The town of Golden began as a single building known simply as “the Cache”; the site was established as a base camp for CPR surveyor A.B. Rogers. In 1884, a nearby lumber camp named itself “Silver City” and so, not to be outdone, the Cache became “Golden City”.
A year later, the railway was completed, and Golden became a permanent stop on the line. CPR general manager William Van Horne decided, “Since we can’t export the scenery, we shall import the tourists”. So guides from Switzerland were hired to connect travellers to the landscape. Lured by the possibility of uncharted territories and first ascents, it was an easy choice to make for many, and between 1899 and 1954, the CPR employed around 35 Swiss mountaineers to shepherd tourists about the Selkirk and Rocky mountains. (Advertisements in 1900 promoted the Canadian Rockies as “Fifty Switzerlands in One”.) And shepherds they were; the Swiss guides led thousands of expeditions over a span of 50-odd years without a single fatality. In 1911, permanent homes were constructed for Swiss guides and their families. The original chalets of Edelweiss Village can still be seen today, though they are now mostly obscured by foliage. The golden era of Swiss guiding ended in 1954, when the last two contracts with CPR expired, but these tenacious trekkers undoubtedly instilled not only an appreciation for the mountains but left a legacy by lending their expertise in mountain rescue, ski lift technology, and the development of ski resorts.
Today, the town of 4,200 is uniquely poised at the confluence of the Columbia and Kicking Horse rivers and surrounded by six national parks, making Golden an adventure heartland. If you take the Kicking Horse Mountain Resort chairlift up the mountain, you can actually see five of the six on a clear day. Naturally, the highest bike park in Canada offers the longest descent; from the peak, you can zip, white-knuckled, down an uninterrupted 1,200 metres of trail. The mountain has enough berms, skinnies, singletracks, tabletops, and rock slabs to keep you challenged and endlessly entertained. Or, just settle in for a cold beer on the patio at Eagle’s Eye Restaurant, perched at 7,700 feet. Needless to say, the view is tremendous. If that isn’t enough excitement for you, this summer, Kicking Horse will also open a via ferrata route on the north face of Terminator Mountain. Despite the ominous name, the fixed route climb is very safe as participants are always clipped in. Kicking Horse is also home to a 20-acre grizzly bear refuge, the largest protected enclosure of its kind in the world. In June 2002, two five-month-old grizzly cubs were orphaned when poachers killed their mother in the Cariboo Mountains. Unfortunately, Cari did not survive his first hibernation, but Boo is 13 years old now and still living at the refuge.

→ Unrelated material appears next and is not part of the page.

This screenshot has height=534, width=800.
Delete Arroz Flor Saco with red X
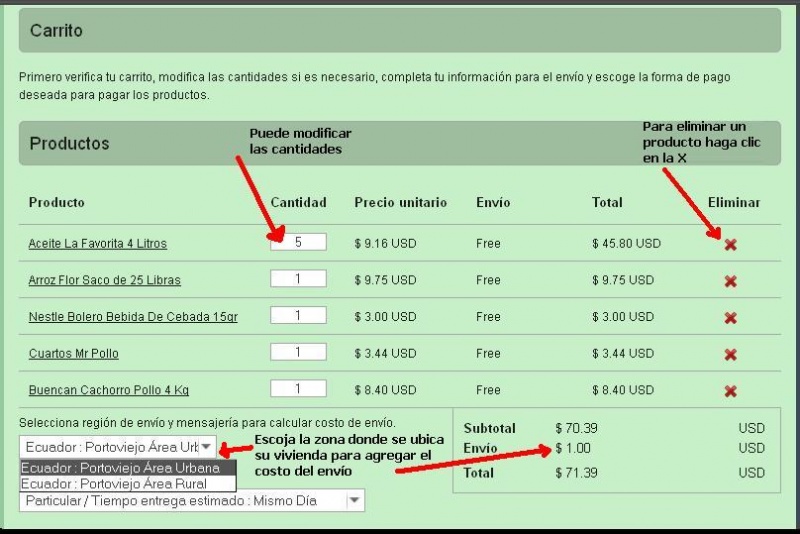730,281
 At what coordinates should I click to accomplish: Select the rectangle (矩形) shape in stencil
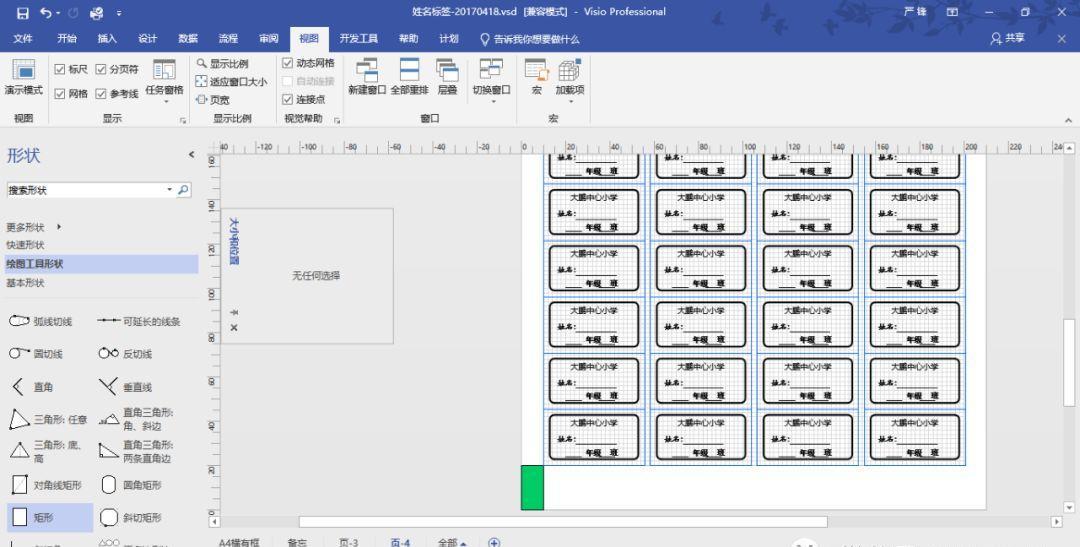point(20,517)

For thrill-seekers, the views while skydiving promise to take your breath away, if the experience itself doesn’t. From 10,000 feet above ground, the fast-flowing Kicking Horse River, a milky turquoise, meets the mellow, emerald-hued, Columbia River at the tip of town and runs on; the Rockies to the east and the Purcell and Selkirk mountains to the west are just crinkles in the landscape.
About an hour away from Golden lies the little unincorporated community of Field, population 169, bracketed by Walcott Peak and Mt. Stephen. In 1907, paleontologist Charles Walcott was drawn to the Canadian Rockies after learning that CPR workers would go up Mt. Stephen after dinner and collect “stone bugs”. Two years later, he discovered the source of the fossils, a site he named Burgess Shale, and began excavating. Over the course of 14 years, Walcott collected 65,000 specimens, now housed at the Smithsonian Institution. The Burgess Shale is lauded as one of the most significant fossil beds in the world today. Designated a UNESCO World Heritage site in 1981, the protected area is accessible to the public through guided tours only. At the site, you can play paleontologist—fossils of trilobites, arthropods, and other critters abound, and standing amongst 505-million-year-old specimens is quite the humbling experience.
All this adventuring is sure to activate an appetite, and so before you set off, be sure to tuck into a hearty breakfast at Big Bend Café, a local haunt with a laid back vibe. The Cedar House Restaurant & Chalets is nestled on a 10-acre property, and so the patio is quite a serene place to dine. Inside, chef Corey Fraser pulls off an impressive feat each night, as he typically runs the open-concept kitchen solo.
A summer visit to Golden promises a delightful survey of Canadian heritage, glorious landscapes marked by majestic peaks and ferocious rivers, and a pledge to return, perhaps in winter.